Sportschütze gerät ins Visier des Verfassungsschutzes – weil er beim falschen Lieferanten Kaffee bestellte und davon Bilder postete

vor 6 Monaten

Sportschütze gerät ins Visier des Verfassungsschutzes – weil er beim falschen Lieferanten Kaffee bestellte und davon Bilder postete
Bildquelle: NiUS

Es ist ein irrer Fall, der eindrücklich zeigt, wie schnell man inzwischen als unbescholtener Bürger in den Fokus des Verfassungsschutzes geraten kann: Der Focus berichtet über einen ehemaligen Bundeswehrsoldaten und Sportschützen, der bei einem Online-Vertreiber Kaffee bestellte – und deshalb nun unter Rechtsextremismus-Verdacht steht und seine Waffen wegsperren musste.

Der Mann, den Focus online aus Anonymisierungsgründen „Herwig Schmidt“ nennt, kaufte demnach mehrere Päckchen Kaffee bei einem Online-Händler mit dem Namen „Black Ops Coffee“, die sich laut Schmidt an „Mitglieder der Blaulichtfamilie“ richtet.

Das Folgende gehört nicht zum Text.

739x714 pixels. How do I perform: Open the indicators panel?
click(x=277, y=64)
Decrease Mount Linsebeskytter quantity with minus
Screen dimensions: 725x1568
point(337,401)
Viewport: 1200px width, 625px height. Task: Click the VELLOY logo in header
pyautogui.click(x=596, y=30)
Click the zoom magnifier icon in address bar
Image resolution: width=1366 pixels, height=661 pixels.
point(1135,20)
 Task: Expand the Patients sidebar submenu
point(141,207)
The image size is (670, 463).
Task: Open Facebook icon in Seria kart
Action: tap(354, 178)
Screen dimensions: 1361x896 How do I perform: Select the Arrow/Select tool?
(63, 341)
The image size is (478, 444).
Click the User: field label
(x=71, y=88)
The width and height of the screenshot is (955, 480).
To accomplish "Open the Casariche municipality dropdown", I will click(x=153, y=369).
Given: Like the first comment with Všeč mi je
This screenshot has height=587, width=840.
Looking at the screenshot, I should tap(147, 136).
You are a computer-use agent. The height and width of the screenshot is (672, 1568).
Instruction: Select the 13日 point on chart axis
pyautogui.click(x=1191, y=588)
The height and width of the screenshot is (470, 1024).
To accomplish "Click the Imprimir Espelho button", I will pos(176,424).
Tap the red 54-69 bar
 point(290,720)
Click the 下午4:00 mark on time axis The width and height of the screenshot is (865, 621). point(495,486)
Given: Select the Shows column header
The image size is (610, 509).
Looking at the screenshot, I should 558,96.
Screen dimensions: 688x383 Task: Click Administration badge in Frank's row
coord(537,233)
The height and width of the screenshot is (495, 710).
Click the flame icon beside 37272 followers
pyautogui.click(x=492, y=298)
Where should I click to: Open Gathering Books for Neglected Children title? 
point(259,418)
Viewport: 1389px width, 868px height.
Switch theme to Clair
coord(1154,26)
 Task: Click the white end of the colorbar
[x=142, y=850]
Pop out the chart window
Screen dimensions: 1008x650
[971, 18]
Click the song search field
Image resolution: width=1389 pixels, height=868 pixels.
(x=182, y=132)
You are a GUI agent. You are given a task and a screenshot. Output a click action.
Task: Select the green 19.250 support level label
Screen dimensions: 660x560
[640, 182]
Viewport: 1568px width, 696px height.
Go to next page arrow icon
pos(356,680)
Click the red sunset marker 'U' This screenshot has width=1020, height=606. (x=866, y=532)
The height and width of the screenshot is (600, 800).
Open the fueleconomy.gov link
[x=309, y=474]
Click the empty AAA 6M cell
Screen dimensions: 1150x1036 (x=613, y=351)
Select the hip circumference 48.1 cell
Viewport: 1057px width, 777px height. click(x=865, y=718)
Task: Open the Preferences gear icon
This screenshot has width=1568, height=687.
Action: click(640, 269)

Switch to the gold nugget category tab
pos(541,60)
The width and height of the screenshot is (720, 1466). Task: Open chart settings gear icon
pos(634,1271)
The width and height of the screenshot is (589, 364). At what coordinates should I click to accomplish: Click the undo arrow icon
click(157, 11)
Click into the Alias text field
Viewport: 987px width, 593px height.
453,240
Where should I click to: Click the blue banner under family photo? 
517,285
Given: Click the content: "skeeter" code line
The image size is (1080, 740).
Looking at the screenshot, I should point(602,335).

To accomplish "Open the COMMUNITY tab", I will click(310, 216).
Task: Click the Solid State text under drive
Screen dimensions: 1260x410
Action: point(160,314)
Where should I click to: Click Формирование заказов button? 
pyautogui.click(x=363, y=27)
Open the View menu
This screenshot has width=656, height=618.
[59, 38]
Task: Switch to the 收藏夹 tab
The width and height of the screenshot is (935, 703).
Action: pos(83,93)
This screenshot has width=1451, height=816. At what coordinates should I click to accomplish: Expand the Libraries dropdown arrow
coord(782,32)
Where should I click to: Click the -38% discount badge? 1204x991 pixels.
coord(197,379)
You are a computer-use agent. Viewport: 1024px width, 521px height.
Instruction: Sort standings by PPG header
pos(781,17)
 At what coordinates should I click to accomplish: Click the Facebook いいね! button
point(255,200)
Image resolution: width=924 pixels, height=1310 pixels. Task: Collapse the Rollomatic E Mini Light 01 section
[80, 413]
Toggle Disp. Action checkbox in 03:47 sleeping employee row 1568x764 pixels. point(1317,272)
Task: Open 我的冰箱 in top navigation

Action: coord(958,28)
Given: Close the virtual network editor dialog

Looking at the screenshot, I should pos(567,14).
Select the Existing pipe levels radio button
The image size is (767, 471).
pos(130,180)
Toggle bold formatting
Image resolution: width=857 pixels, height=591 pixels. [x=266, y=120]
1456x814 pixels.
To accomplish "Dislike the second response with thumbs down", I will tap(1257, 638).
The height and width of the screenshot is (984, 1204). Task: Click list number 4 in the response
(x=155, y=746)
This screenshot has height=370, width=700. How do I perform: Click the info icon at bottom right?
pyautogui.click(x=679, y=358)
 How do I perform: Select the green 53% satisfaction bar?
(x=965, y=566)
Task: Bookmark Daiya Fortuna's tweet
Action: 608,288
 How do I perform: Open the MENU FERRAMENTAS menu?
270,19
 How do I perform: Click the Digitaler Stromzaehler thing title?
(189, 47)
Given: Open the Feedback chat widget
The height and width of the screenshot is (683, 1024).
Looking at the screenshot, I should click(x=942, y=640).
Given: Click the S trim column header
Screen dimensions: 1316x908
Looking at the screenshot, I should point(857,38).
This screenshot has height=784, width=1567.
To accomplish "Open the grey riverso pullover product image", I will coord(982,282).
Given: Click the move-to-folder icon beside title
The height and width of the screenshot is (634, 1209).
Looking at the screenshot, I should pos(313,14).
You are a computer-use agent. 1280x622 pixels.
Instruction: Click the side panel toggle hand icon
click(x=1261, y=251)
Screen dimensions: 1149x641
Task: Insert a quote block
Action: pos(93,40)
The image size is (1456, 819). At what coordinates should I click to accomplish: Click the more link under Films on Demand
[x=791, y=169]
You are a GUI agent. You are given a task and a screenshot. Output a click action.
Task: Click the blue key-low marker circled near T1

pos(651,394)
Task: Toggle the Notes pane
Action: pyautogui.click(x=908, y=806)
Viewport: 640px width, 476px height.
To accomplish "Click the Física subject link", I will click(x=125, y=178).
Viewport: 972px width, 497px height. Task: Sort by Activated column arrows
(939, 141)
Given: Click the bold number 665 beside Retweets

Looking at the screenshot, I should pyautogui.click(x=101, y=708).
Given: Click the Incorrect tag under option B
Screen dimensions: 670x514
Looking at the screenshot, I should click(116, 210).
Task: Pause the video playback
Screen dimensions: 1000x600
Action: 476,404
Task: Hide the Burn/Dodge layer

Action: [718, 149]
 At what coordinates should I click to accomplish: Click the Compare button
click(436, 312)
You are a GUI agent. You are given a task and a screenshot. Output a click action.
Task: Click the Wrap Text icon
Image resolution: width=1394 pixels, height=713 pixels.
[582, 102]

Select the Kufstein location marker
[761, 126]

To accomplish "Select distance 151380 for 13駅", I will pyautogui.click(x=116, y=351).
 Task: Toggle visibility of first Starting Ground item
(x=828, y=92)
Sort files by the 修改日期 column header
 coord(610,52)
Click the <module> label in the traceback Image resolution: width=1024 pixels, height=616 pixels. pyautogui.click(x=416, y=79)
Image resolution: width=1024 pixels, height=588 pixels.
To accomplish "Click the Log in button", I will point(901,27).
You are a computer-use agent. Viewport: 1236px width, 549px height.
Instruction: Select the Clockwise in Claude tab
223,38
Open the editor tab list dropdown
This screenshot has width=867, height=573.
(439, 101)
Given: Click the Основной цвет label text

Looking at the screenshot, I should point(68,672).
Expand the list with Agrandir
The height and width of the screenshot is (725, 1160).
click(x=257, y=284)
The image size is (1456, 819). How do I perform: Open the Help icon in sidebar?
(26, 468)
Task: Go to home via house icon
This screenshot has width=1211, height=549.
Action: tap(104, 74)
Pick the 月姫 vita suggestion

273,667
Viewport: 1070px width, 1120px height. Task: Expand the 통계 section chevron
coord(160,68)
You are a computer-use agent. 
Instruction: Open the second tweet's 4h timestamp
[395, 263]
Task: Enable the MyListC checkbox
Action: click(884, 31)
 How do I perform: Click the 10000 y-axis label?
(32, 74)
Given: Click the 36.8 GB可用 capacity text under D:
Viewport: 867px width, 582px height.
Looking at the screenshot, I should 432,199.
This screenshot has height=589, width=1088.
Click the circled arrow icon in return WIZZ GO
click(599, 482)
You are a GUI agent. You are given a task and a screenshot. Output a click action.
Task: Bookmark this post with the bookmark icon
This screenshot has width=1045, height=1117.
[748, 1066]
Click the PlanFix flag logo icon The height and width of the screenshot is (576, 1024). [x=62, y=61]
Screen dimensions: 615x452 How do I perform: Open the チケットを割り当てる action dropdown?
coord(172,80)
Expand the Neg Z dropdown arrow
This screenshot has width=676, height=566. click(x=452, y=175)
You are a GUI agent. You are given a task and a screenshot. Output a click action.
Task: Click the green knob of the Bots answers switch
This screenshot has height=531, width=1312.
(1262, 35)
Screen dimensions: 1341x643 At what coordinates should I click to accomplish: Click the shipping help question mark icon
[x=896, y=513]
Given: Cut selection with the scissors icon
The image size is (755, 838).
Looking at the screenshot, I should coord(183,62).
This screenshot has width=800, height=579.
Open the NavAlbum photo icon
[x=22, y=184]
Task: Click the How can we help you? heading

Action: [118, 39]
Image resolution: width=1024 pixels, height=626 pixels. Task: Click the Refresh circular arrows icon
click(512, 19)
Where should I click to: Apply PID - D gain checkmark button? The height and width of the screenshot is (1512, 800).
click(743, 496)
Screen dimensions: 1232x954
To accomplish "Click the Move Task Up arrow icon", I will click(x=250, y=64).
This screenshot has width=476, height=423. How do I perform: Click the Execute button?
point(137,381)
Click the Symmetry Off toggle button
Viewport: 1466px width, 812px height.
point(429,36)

Der ehemalige Bundeswehrsoldat war überzeugt: Durch den Kauf des Kaffees unterstützte er soziale Zwecke. „Es hieß, dass aus den Erlösen auch Traumatherapien für verletzte Soldaten und Polizisten unterstützt würden“, so Schmidt zu Focus online. Er habe nichts Schlimmes geahnt, denn bei der Firma hätten auch Leute vom Ordnungsamt und sogar der GSG 9 eingekauft.

Schmidt schildert, wie er ins Visier des Geheimdienstes geriet: „Ich habe drei Päckchen Kaffee gekauft, dazu gab es eine Tasse. Davon habe ich ein Foto mit den Worten ‚Danke für die Tasse!‘ gepostet.“ Dies sei als „Unterstützung einer rechtsextremistischen Organisation“ gewertet worden, da der hessische Verfassungsschutz „Black Ops Coffee“ verdächtigt, eine Nachfolgeorganisation des aufgelösten, rechtsextremen Militärnetzwerkes „Uniter“ zu sein.